Vaccination delays and the threat of more infectious variants including B117, which has recently been detected in the Oslo area, have been cited as criticism has mounted towards Norway’s decision to freeze half of all incoming doses of the Pfizer vaccine.
While Nordic neighbour Denmark has decided to concentrate on issuing the first dose of the Pfizer vaccine in an attempt to boost the numbers of those getting access to one dose, Norway decided to freeze half of its stock in order to ensure the availability of second doses of the vaccine to those who had already received the first.
This meant that in early January, Denmark had vaccinated 40,000 people while Norway had only vaccinated 2,200, despite receiving the same number of doses from Pfizer.
Norway's health authorities decided to keep the doses back out of concerns that, if deliveries were interrupted, waits to receive the second jab could be delayed too long.
That has not transpired with the deliveries from Pfizer, despite the company's recent announcement that it would reduce its vaccine deliveries to Norway and Europe.

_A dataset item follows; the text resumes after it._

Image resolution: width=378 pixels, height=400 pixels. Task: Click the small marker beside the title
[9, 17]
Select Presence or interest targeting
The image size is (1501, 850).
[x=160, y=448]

Meanwhile, Norway also has a policy of waiting until the following Monday after receiving doses before distributing them, in part to enable smooth distribution.

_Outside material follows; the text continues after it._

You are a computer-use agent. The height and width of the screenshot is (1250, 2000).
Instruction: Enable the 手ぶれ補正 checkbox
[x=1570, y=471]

The change in approach means that the country will now use all the 'second doses' it has stored in order to move its vaccination programme forwards.

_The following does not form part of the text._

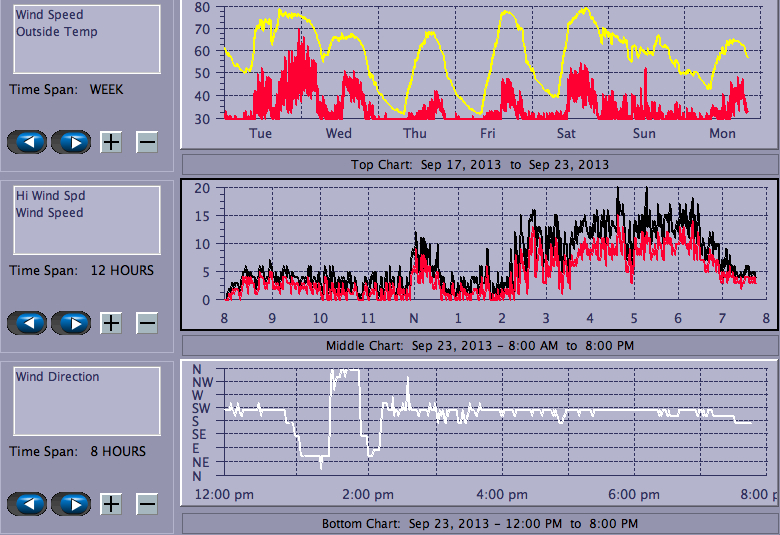780x535 pixels.
Task: Click the Bottom Chart date range label
Action: pos(479,523)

The doses on hold for up to a week will now act as the buffer in case of delivery interruptions, according to a report on the matter by newspaper VG.
“By ensuring we have a back-up for the second dose like we are now doing, we are eliminating this delay in practice,” NIPH executive director Geir Bukholm told VG.
This means that 40,000 additional doses of the Pfizer vaccine will be taken out of the freezer where they have been stored until now, and distributed across the country for vaccination.